═══ Input data

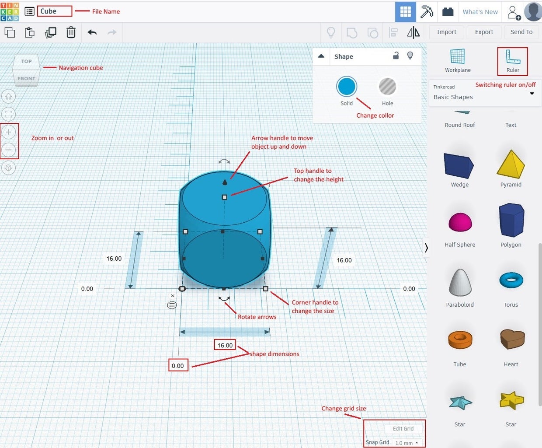Select the Solid color swatch
The height and width of the screenshot is (448, 542).
[x=346, y=86]
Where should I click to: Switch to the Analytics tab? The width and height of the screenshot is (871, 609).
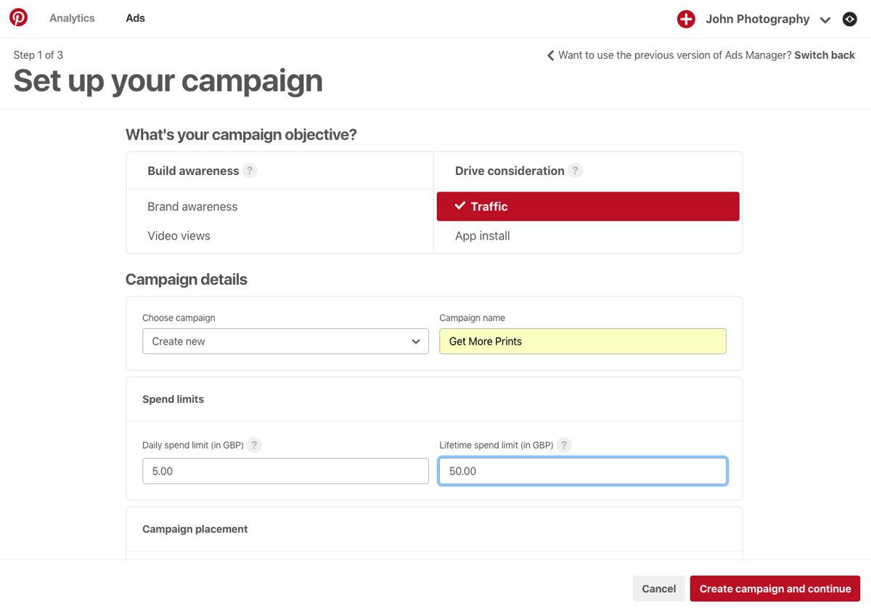tap(72, 17)
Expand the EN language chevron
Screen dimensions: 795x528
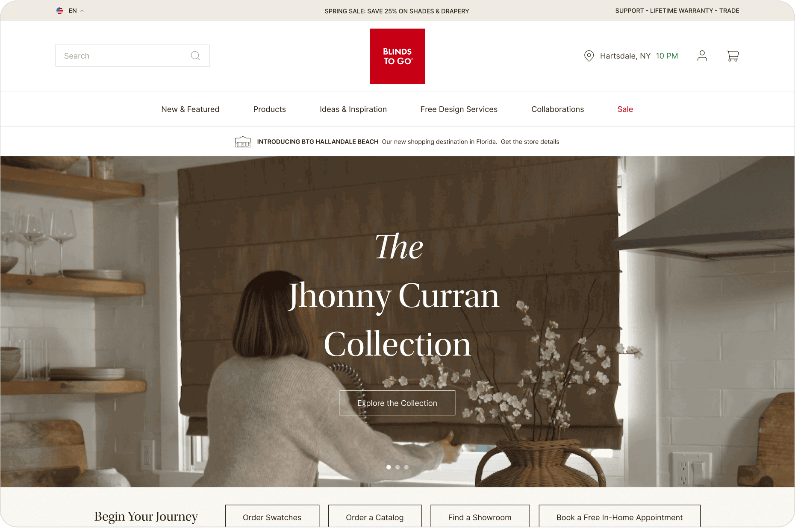[82, 11]
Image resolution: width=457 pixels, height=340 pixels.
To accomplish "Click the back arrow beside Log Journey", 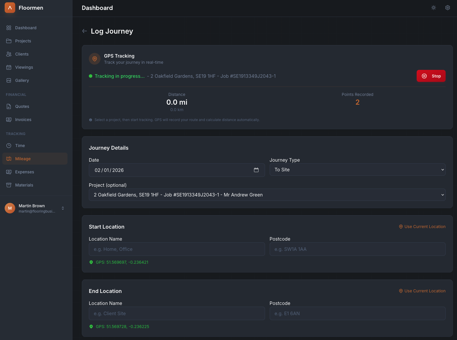I will pos(84,31).
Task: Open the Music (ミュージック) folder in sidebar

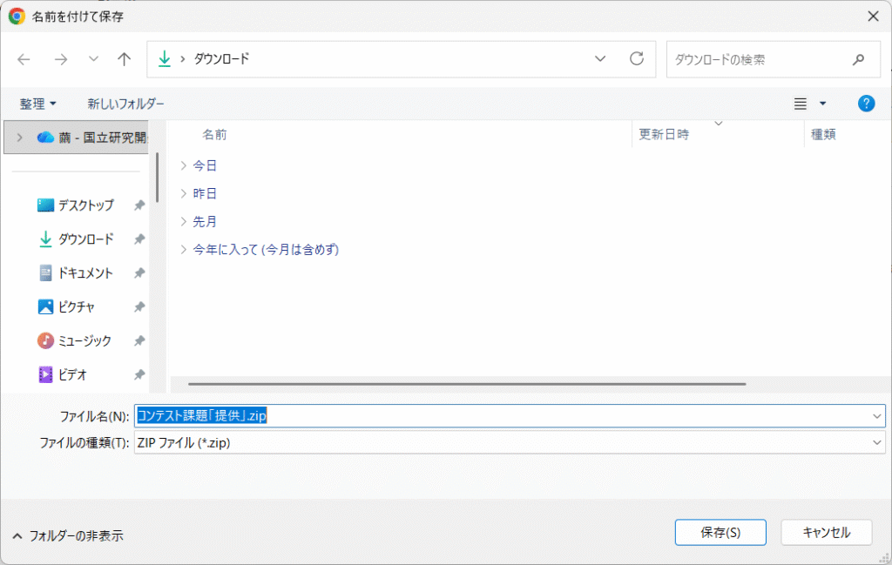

══════

* [Description of the task] Give back exactly the lines above from the one with "Where should I" through the one with "Image resolution: width=457", both included. Pictures don't belong in the copy.

* [Answer section]
Where should I click to: Switch to the Analytics tab? The width and height of the screenshot is (871, 609).
tap(72, 17)
Expand the EN language chevron
Screen dimensions: 795x528
[82, 11]
Image resolution: width=457 pixels, height=340 pixels.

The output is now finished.